Janusz Walus, who killed the charismatic anti-apartheid leader Chris Hani in 1993, was stabbed just before he was due to be freed on parole. The parole board’s decision to release him ignited anger in South Africa, with many feeling that he had not served enough time for such a heinous crime. Fortunately, Walus survived the attack and is currently serving his sentence in a South African prison.
Walus’s crime caused shock and outrage around the world, and his release on parole has only served to reopen old wounds. For many South Africans, Walus is a reminder of the country’s dark past, and his release is a slap in the face to those who suffered under apartheid.
A widely reviled apartheid-era assassin in South Africa was stabbed by a fellow inmate on Tuesday, just days before he was scheduled to be released on parole, prison authorities said. According to officials, the inmate, who has not been identified, was stabbed multiple times in the chest and died of his injuries.
This is the latest in a series of high-profile attacks on prisoners in South Africa. In 2016, another apartheid-era assassin, Eugene de Kock, was attacked by inmates while he was on his way to a court appearance. And earlier this year, two prisoners were killed in a brawl at a Maximum Security prison in the country.
The assassin, Janusz Walus, is often regarded as having brought South Africa to the brink of civil war during the tumultuous twilight era of apartheid in the 1990s for his killing of the charismatic anti-apartheid leader Chris Hani.
Mr. Walus survived the attack, which took place in a Pretoria prison, and he was in stable condition afterward, South Africa’s correctional services department said.
Last Monday, South Africa’s chief justice, Raymond Zondo, ordered that Mr. Walus be released on parole after serving 28 years in prison. The Constitutional Court decision drew expressions of outrage from Mr. Hani’s family and set off a national debate on the punishment of apartheid-era criminals.

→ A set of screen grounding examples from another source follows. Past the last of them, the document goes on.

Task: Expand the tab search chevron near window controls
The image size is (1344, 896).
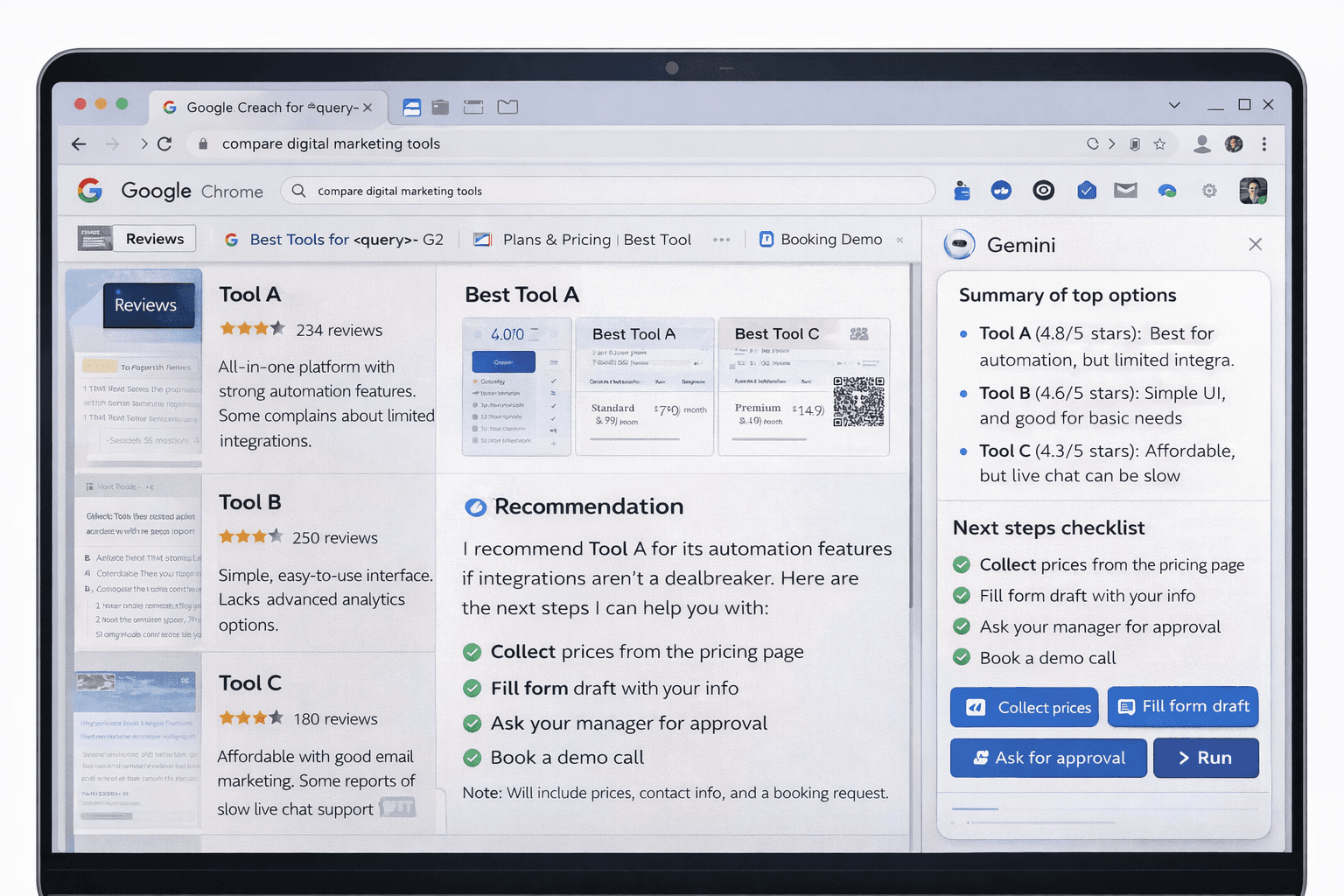Action: pyautogui.click(x=1174, y=105)
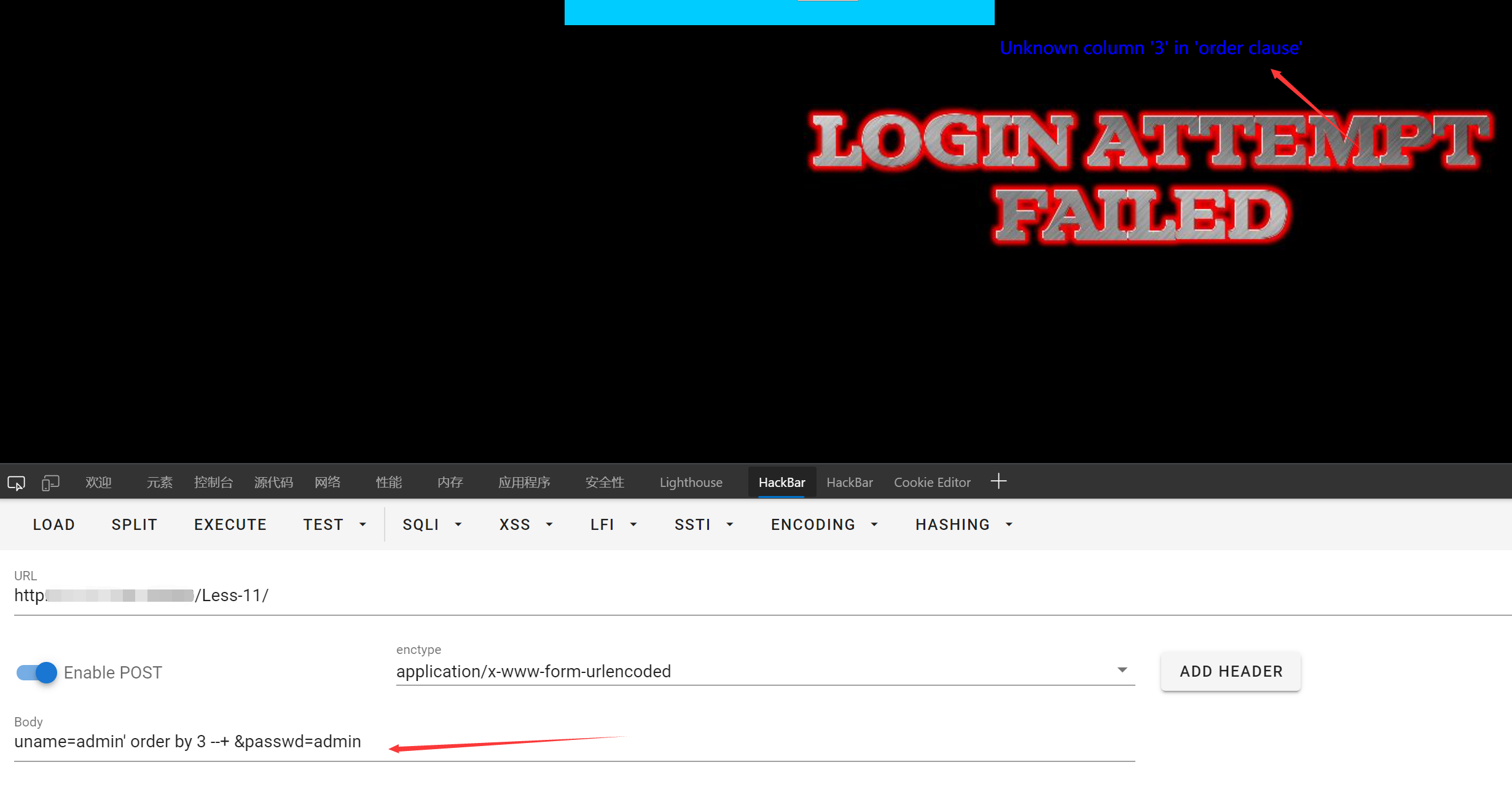Click the SPLIT button
Image resolution: width=1512 pixels, height=805 pixels.
point(135,524)
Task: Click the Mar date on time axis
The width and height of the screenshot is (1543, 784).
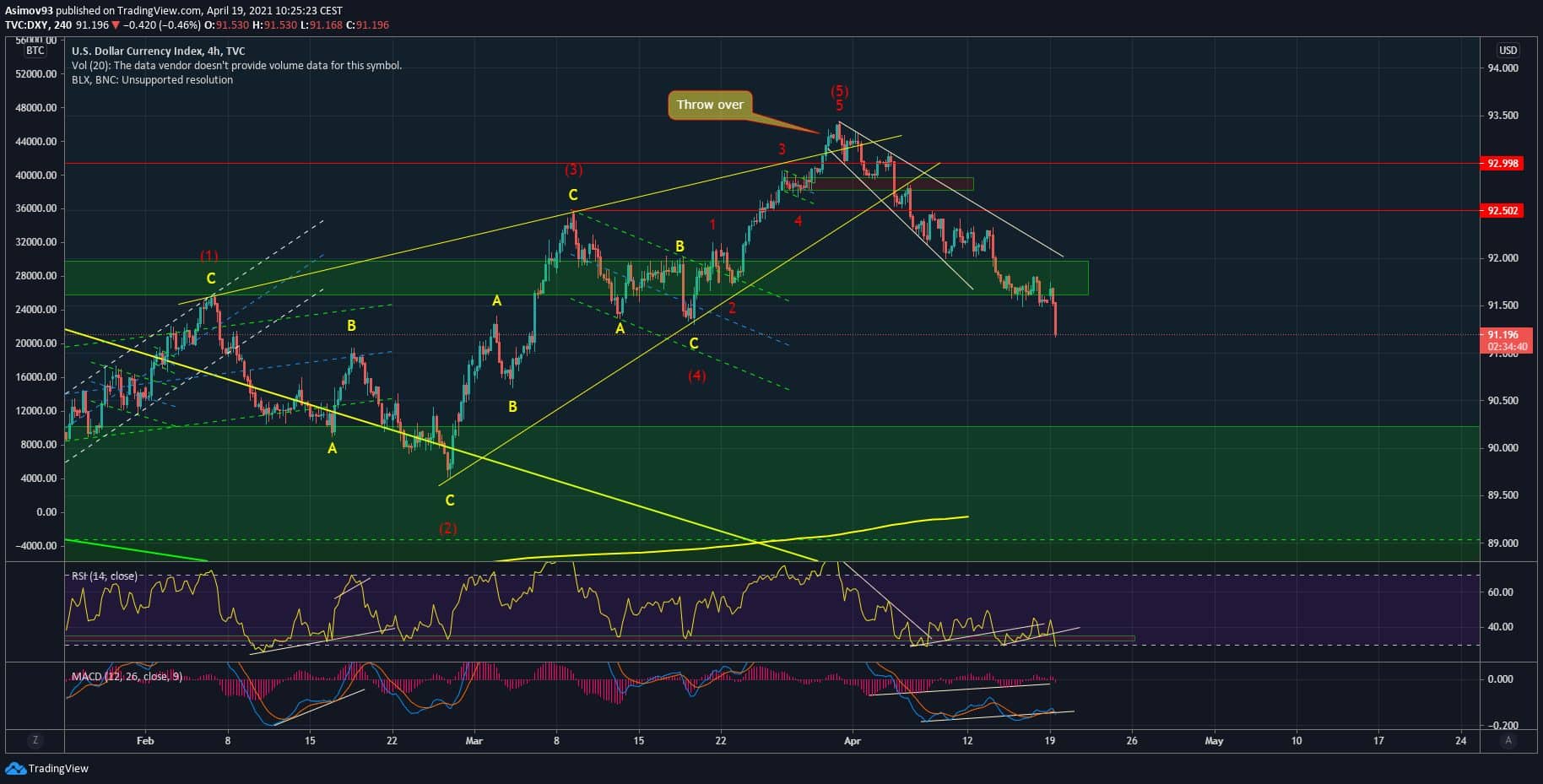Action: pyautogui.click(x=474, y=741)
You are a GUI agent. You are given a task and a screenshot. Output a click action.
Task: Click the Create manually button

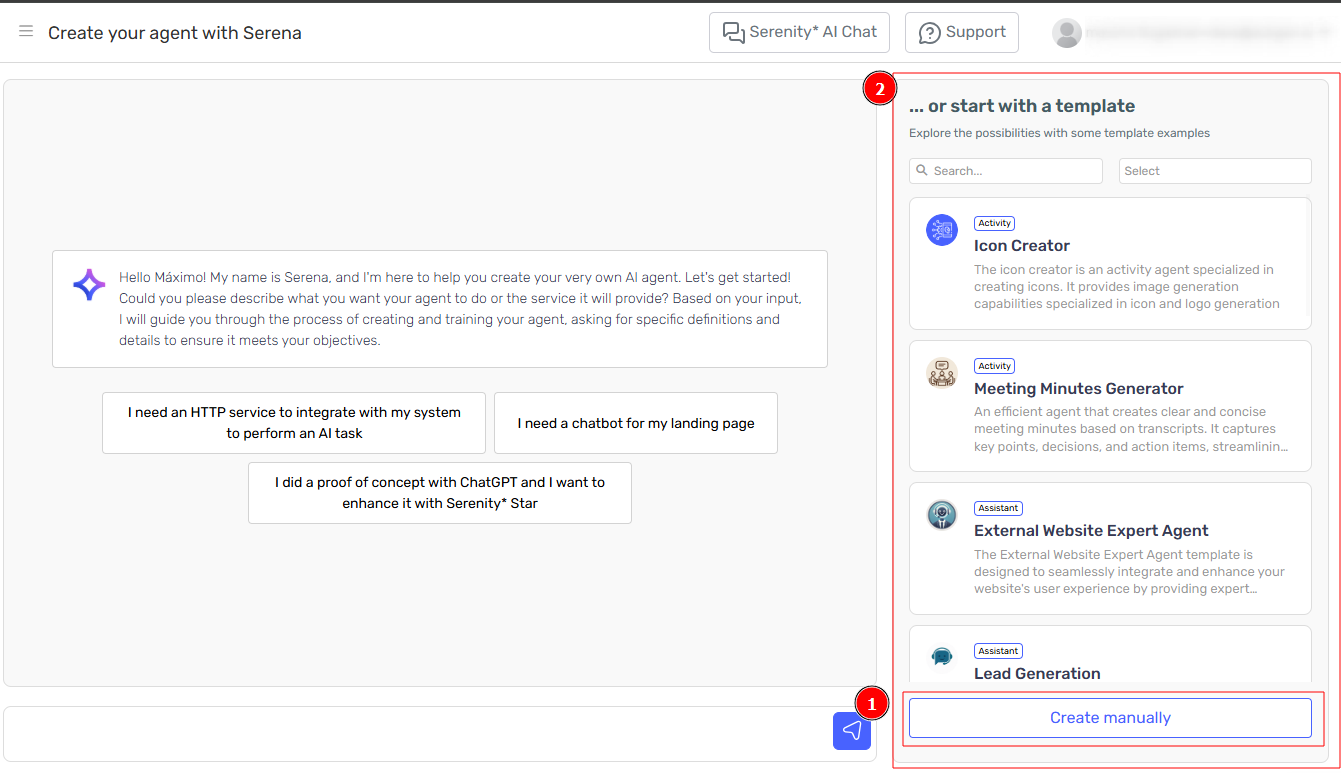tap(1109, 718)
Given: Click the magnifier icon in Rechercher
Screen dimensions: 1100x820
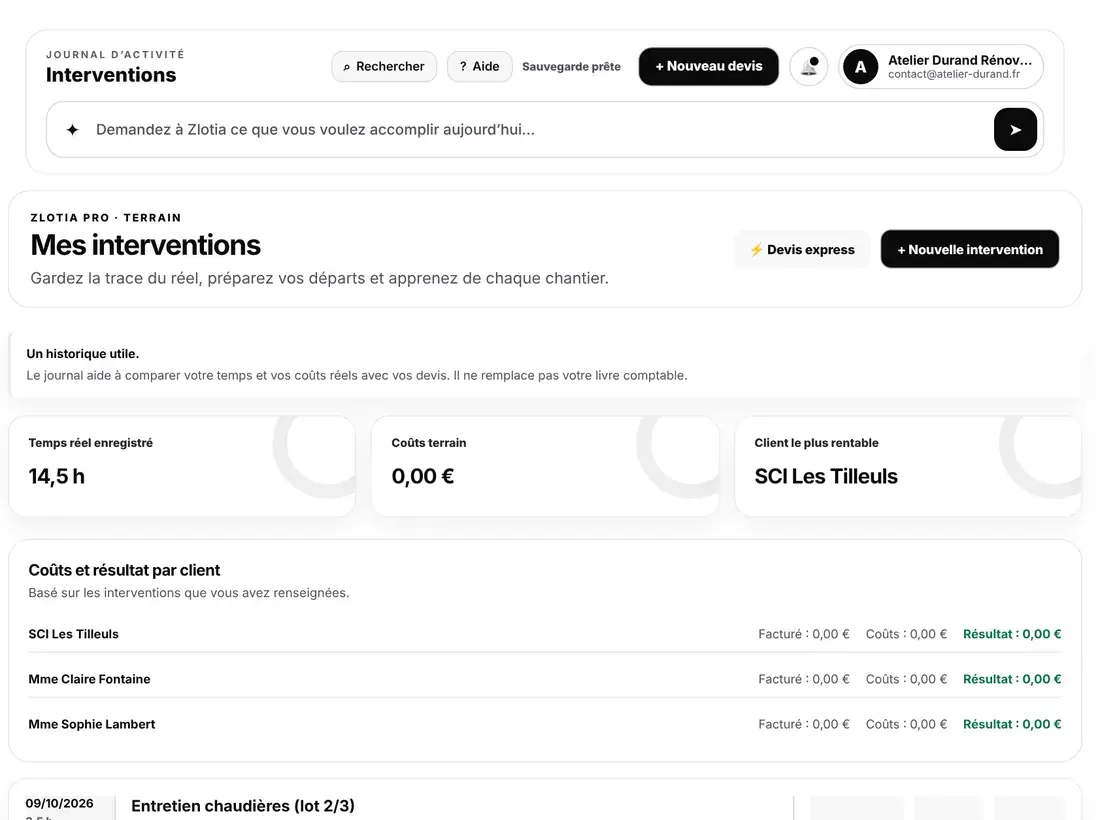Looking at the screenshot, I should click(x=347, y=67).
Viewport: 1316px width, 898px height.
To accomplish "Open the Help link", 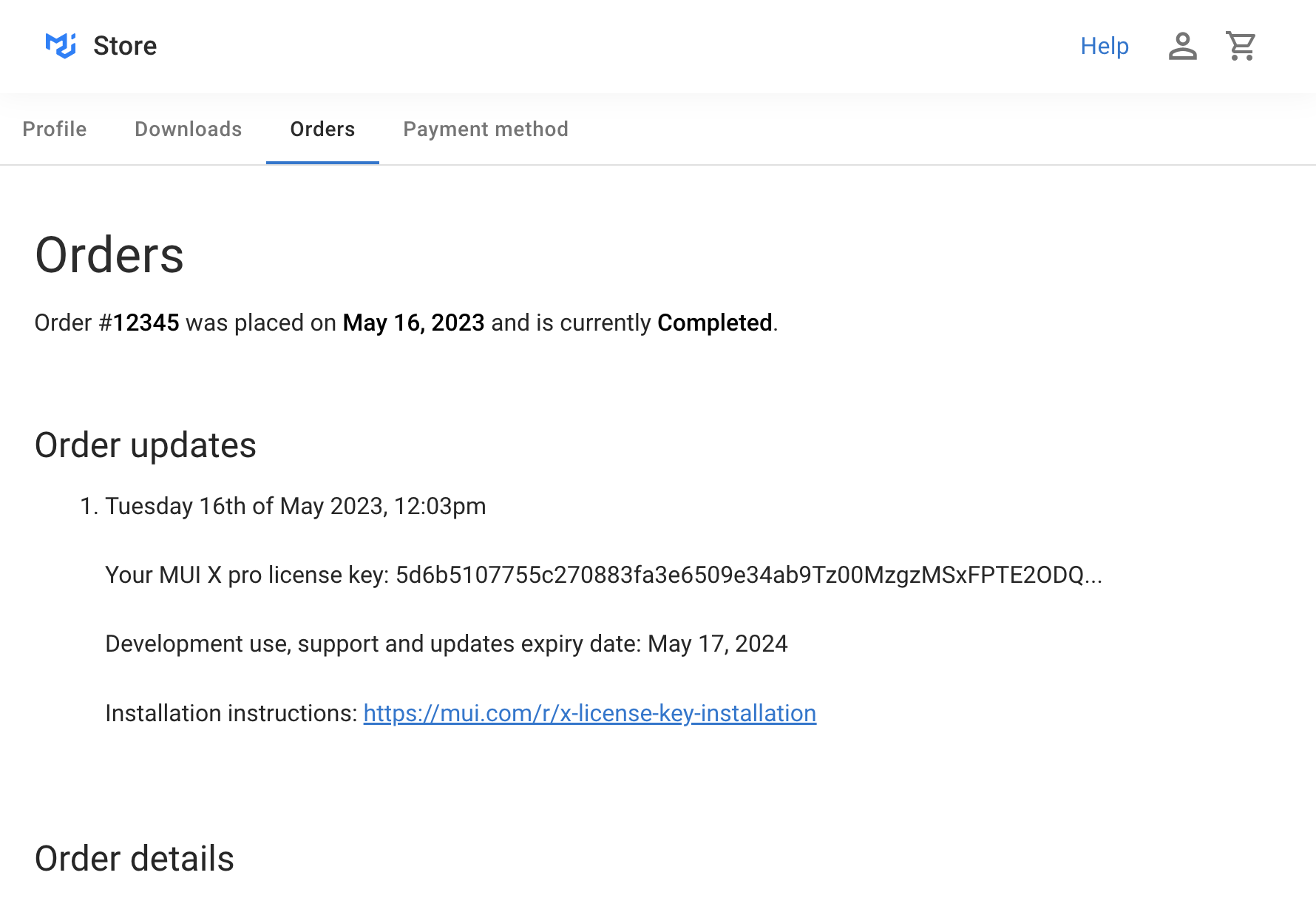I will tap(1105, 46).
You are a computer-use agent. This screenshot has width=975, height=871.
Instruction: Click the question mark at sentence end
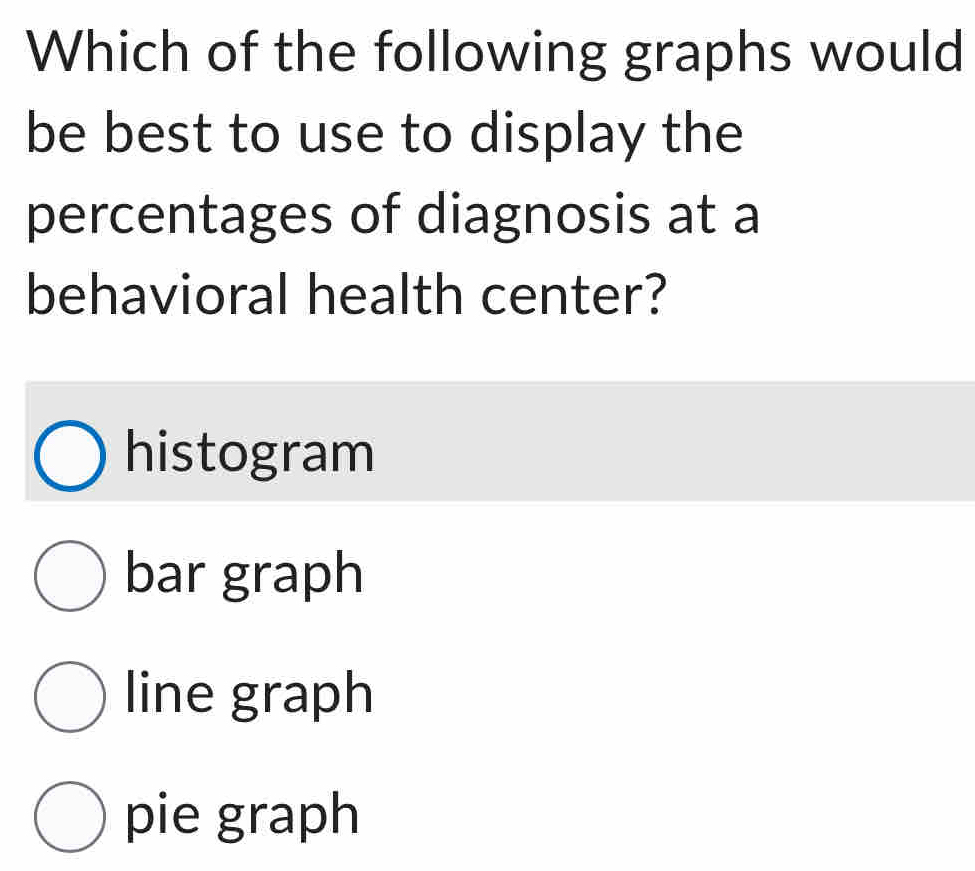click(656, 293)

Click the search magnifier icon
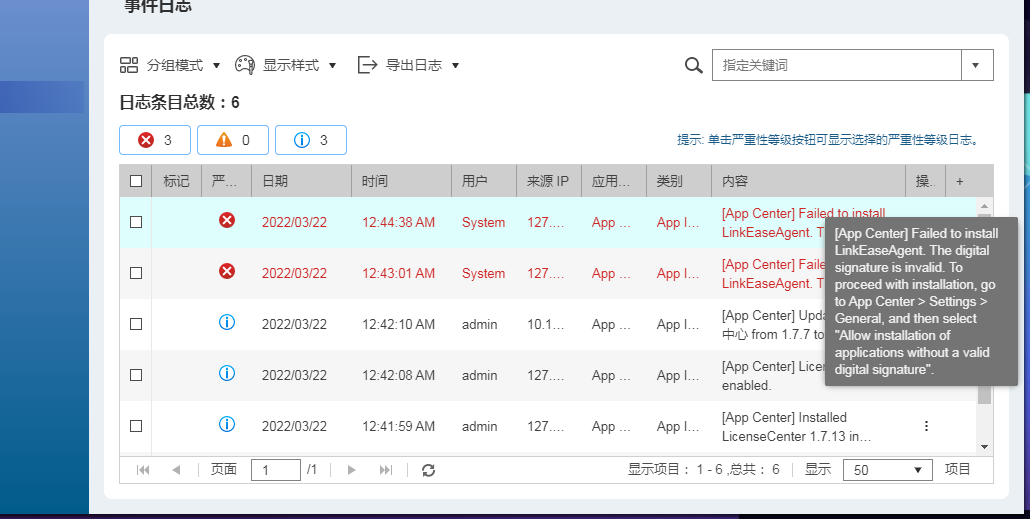point(694,65)
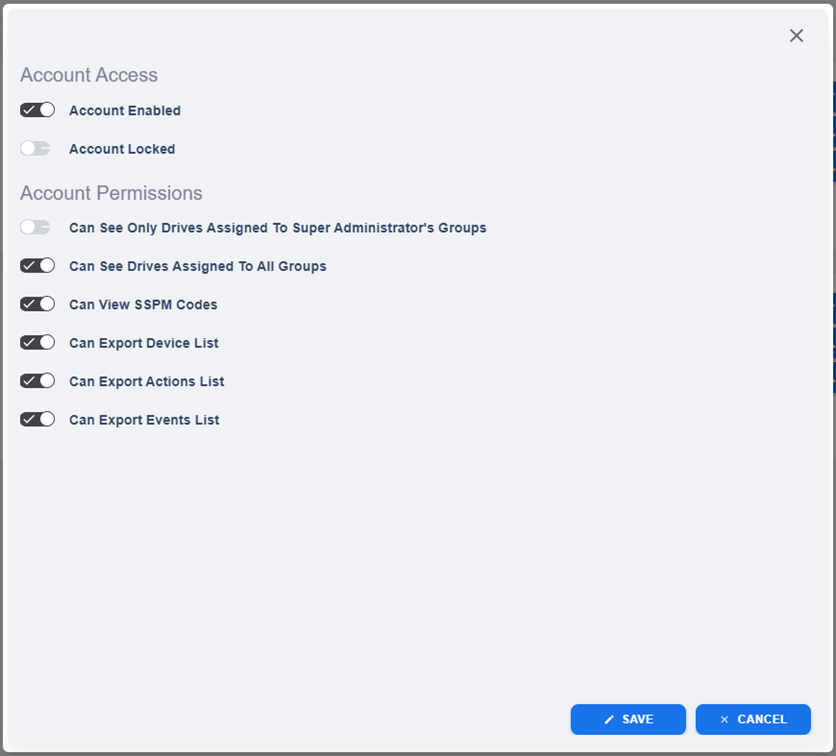Click the "Account Locked" label text
The width and height of the screenshot is (836, 756).
(122, 149)
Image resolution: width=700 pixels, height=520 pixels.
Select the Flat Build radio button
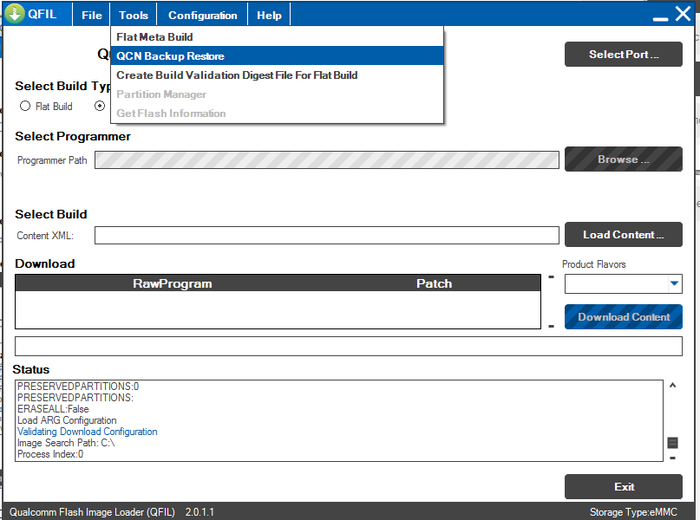click(25, 106)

Mr. Walus had approached South Africa’s highest court after the justice ministry rejected his parole request in 2020. Chief Justice Zondo ruled that rejecting the appeal would set a negative precedent for other prisoners serving life sentences. He found that under South Africa’s post-apartheid constitution, all were equal before the law, and ordered that Mr. Walus be released within 10 days.
In the days after the ruling, a memorial site dedicated to Mr. Hani was vandalised.

The judgment drew swift criticism, with the African National Congress and its allies releasing a statement saying the ruling “pleased unrepentant apartheid perpetrators.”
“This is how South Africa has now become redivided,” the statement said. The A.N.C. and its allies also said they were planning a march to the prison on Wednesday to protest the decision.
By the late 1980s, as violence roiled South Africa, Martin Thembisile Hani — popularly known as Chris — had become one of the most powerful figures in the anti-apartheid struggle. The leader of the South African Communist Party and the guerrilla leader of the African National Congress’s armed wing, Mr. Hani’s call for intensified attacks on South Africa’s white population, specifically the security police, resonated with millions of angry young South Africans driven to take up arms to oppose the brutality of the apartheid government.

Amongst the ranks of the ANC, few leaders were as highly regarded as Oliver Tambo. After the death of Nelson Mandela, he was seen as the most likely candidate to take over as leader of the party and the country. His charisma and ability to connect with people made him a natural leader, and many saw him as the future of the ANC.Sadly, Tambo passed away before he could take on the role of president, but his legacy as one of the great leaders of the ANC will live on.
His assassination in 1993, during tense negotiation with the apartheid government, brought the country to the brink of civil war. As anger gave way to violence in Black townships, Mr. Mandela addressed the nation, appealing for calm. He also pressed the government of F. W. de Klerk to set a date for the country’s first democratic election in April 1994, averting further unrest.
In the years since his death, Mr. Hani has become something of a martyr, with his disciplined leadership and views on economic redistribution held up by South Africans frustrated by the stubborn inequality and corruption that have sullied the reputation of the governing A.N.C.
Mr. Walus, along with his co-conspirator, Clive Derby-Lewis, was sentenced to death in 1993 for their roles in the assassination of South African Communist Party leader Chris Hani. Walus was also denied amnesty by South Africa’s Truth and Reconciliation Commission. His death sentence was commuted to life imprisonment in 2000, after South Africa abolished the death penalty.
Mr. Walus, a Polish national, has been ordered by the South African government to remain in the country while he is on parole. This is due to the fact that Mr. Derby-Lewis, who was granted medical parole in 2015, died just over a year later. The South African government wants to make sure that Mr. Walus does not pose a similar threat to the safety of its citizens.